[Stored records]

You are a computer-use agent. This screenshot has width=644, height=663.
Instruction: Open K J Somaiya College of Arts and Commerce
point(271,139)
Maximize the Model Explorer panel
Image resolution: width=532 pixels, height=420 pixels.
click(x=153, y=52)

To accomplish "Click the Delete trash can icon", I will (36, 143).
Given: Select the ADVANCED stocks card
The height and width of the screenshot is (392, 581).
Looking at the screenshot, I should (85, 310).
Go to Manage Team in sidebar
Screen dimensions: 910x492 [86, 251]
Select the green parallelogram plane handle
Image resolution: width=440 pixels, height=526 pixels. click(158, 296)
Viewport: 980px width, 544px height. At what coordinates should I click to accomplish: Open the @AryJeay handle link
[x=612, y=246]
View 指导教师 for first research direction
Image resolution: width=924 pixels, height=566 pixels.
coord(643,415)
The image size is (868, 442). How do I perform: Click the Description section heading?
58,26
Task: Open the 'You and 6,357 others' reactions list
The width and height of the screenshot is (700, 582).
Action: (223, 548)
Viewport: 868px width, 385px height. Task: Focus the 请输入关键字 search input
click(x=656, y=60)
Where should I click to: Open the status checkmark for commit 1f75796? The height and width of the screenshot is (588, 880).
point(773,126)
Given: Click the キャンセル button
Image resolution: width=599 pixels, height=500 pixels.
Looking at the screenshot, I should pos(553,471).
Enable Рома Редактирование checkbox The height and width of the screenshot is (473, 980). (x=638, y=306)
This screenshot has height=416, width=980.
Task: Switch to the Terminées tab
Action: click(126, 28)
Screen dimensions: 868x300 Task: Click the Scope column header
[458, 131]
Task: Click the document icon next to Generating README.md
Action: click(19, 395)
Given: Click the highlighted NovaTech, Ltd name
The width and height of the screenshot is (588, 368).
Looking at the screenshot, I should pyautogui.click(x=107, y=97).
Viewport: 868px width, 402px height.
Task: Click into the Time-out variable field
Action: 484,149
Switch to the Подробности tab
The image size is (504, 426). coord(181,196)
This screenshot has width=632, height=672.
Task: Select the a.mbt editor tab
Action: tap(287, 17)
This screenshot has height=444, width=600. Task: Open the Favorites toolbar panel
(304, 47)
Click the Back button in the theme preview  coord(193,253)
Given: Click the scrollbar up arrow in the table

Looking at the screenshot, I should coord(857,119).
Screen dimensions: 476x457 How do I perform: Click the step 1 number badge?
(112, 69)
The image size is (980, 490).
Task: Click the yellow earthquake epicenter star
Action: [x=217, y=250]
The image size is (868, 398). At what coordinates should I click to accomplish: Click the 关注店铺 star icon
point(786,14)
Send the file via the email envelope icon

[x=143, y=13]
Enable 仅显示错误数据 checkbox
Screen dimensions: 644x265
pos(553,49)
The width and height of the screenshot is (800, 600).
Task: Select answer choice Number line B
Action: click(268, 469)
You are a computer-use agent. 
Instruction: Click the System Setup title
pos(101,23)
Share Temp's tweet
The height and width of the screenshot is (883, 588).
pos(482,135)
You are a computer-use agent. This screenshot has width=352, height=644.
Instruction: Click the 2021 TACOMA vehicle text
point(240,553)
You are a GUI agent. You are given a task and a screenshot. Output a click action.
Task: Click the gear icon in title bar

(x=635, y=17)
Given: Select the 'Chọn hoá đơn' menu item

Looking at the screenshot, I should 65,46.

* **HOW TO COMPLETE THIS TASK**
Go through the entries above and restate each one exactly.

* **YOUR SOLUTION**
You are a computer-use agent. This screenshot has width=644, height=663.
Instruction: Open K J Somaiya College of Arts and Commerce
point(271,139)
Maximize the Model Explorer panel
Image resolution: width=532 pixels, height=420 pixels.
click(x=153, y=52)

To accomplish "Click the Delete trash can icon", I will (36, 143).
Given: Select the ADVANCED stocks card
The height and width of the screenshot is (392, 581).
Looking at the screenshot, I should (85, 310).
Go to Manage Team in sidebar
Screen dimensions: 910x492 [86, 251]
Select the green parallelogram plane handle
Image resolution: width=440 pixels, height=526 pixels. click(158, 296)
Viewport: 980px width, 544px height. At what coordinates should I click to accomplish: Open the @AryJeay handle link
[x=612, y=246]
View 指导教师 for first research direction
Image resolution: width=924 pixels, height=566 pixels.
coord(643,415)
The image size is (868, 442). How do I perform: Click the Description section heading?
58,26
Task: Open the 'You and 6,357 others' reactions list
The width and height of the screenshot is (700, 582).
Action: (223, 548)
Viewport: 868px width, 385px height. Task: Focus the 请输入关键字 search input
click(x=656, y=60)
Where should I click to: Open the status checkmark for commit 1f75796? The height and width of the screenshot is (588, 880).
point(773,126)
Given: Click the キャンセル button
Image resolution: width=599 pixels, height=500 pixels.
Looking at the screenshot, I should pos(553,471).
Enable Рома Редактирование checkbox The height and width of the screenshot is (473, 980). (x=638, y=306)
This screenshot has height=416, width=980.
Task: Switch to the Terminées tab
Action: click(126, 28)
Screen dimensions: 868x300 Task: Click the Scope column header
[458, 131]
Task: Click the document icon next to Generating README.md
Action: click(19, 395)
Given: Click the highlighted NovaTech, Ltd name
The width and height of the screenshot is (588, 368).
Looking at the screenshot, I should pyautogui.click(x=107, y=97).
Viewport: 868px width, 402px height.
Task: Click into the Time-out variable field
Action: 484,149
Switch to the Подробности tab
The image size is (504, 426). coord(181,196)
This screenshot has width=632, height=672.
Task: Select the a.mbt editor tab
Action: tap(287, 17)
This screenshot has height=444, width=600. Task: Open the Favorites toolbar panel
(304, 47)
Click the Back button in the theme preview  coord(193,253)
Given: Click the scrollbar up arrow in the table

Looking at the screenshot, I should coord(857,119).
Screen dimensions: 476x457 How do I perform: Click the step 1 number badge?
(112, 69)
The image size is (980, 490).
Task: Click the yellow earthquake epicenter star
Action: [x=217, y=250]
The image size is (868, 398). At what coordinates should I click to accomplish: Click the 关注店铺 star icon
point(786,14)
Send the file via the email envelope icon

[x=143, y=13]
Enable 仅显示错误数据 checkbox
Screen dimensions: 644x265
pos(553,49)
The width and height of the screenshot is (800, 600).
Task: Select answer choice Number line B
Action: click(268, 469)
You are a computer-use agent. 
Instruction: Click the System Setup title
pos(101,23)
Share Temp's tweet
The height and width of the screenshot is (883, 588).
pos(482,135)
You are a computer-use agent. This screenshot has width=352, height=644.
Instruction: Click the 2021 TACOMA vehicle text
point(240,553)
You are a GUI agent. You are given a task and a screenshot. Output a click action.
Task: Click the gear icon in title bar

(x=635, y=17)
Given: Select the 'Chọn hoá đơn' menu item

Looking at the screenshot, I should 65,46.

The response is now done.